The economic reforms the state is currently implementing are “difficult” but “essential,” Aswat Masriya quoted Egypt’s President Abdel Fattah Al-Sisi as saying on Friday.
Speaking at a meeting with the heads of the three state-owned newspapers (Al-Ahram, Al-Gomhoreya and Al-Akhbar), Sisi said, “We are at a bottleneck on the way out [of the crisis], and if we want to get out, we must take tough measures; we have to endure them and be patient.”
The president said that the government is working to protect the country’s poorest citizens from the repercussions of the reform policies, adding that the state is also working to ensure subsidies reach those in need.

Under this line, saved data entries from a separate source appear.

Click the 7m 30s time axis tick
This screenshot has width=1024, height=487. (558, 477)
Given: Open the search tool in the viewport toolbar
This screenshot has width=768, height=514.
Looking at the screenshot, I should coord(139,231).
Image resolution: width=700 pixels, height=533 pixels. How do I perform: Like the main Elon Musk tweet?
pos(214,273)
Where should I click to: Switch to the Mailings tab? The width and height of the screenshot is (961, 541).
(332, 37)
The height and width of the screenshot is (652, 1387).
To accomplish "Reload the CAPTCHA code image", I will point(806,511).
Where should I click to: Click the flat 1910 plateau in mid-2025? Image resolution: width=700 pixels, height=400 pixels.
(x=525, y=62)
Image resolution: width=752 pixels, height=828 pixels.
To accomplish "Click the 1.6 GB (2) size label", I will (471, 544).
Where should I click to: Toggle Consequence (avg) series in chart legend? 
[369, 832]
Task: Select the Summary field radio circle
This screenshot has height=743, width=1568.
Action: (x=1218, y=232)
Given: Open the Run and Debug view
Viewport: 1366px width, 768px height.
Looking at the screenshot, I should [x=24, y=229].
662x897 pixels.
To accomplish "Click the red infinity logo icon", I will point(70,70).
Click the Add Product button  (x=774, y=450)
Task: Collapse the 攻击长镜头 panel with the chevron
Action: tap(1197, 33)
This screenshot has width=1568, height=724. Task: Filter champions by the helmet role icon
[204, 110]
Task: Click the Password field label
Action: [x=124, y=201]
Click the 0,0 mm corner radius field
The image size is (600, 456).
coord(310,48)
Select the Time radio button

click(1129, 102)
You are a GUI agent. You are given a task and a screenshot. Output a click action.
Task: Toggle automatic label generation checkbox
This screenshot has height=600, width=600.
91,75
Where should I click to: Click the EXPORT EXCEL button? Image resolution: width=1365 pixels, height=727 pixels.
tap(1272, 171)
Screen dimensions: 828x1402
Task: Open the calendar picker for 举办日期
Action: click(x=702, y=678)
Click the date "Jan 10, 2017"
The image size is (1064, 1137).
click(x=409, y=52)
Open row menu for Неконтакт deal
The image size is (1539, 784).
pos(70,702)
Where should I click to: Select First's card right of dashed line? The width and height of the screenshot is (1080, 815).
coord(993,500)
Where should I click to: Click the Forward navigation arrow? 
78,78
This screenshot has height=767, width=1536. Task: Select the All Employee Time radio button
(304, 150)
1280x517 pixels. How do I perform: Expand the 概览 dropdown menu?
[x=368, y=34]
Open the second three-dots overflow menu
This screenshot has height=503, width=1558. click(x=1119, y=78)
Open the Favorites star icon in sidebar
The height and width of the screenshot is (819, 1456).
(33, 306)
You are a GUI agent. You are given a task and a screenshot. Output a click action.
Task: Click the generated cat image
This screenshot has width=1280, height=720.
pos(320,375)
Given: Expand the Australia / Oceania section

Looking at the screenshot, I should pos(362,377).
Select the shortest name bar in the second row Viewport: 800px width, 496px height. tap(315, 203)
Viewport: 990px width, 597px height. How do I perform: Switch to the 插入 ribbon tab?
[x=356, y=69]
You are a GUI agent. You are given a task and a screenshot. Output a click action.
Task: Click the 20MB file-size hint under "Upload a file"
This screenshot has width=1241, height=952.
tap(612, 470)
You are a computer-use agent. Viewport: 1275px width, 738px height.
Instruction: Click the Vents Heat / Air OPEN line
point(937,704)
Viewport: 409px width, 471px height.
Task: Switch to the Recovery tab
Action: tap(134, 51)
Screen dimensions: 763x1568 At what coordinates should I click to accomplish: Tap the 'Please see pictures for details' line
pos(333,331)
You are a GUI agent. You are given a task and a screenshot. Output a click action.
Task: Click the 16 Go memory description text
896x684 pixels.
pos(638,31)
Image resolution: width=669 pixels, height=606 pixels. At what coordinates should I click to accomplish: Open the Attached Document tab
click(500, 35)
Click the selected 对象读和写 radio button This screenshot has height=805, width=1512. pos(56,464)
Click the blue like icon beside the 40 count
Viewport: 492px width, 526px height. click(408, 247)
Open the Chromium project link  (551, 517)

Egypt is expected to devalue the local currency soon, which will further drive up inflation. However, despite the crunch Egyptians will experience following the devaluation, such a measure is seen as necessary to address the country’s foreign currency shortage that has hampered economic growth over the last few years.
The devaluation is also a necessary step before Egypt receives final approval from the International Monetary Fund for a USD 12 billion loan, Managing Director of the IMF Christine Lagarde said. Egypt and the Fund reached a preliminary agreement in August regarding the loan, which will be used to fund Egypt’s economic reform program.
The government has introduced a number of economic reforms in an effort to reduce the state’s budget deficit and revive its economy, which has been struggling since the 2011 uprising that ousted longtime dictator Hosni Mubarak from the presidency after three decades.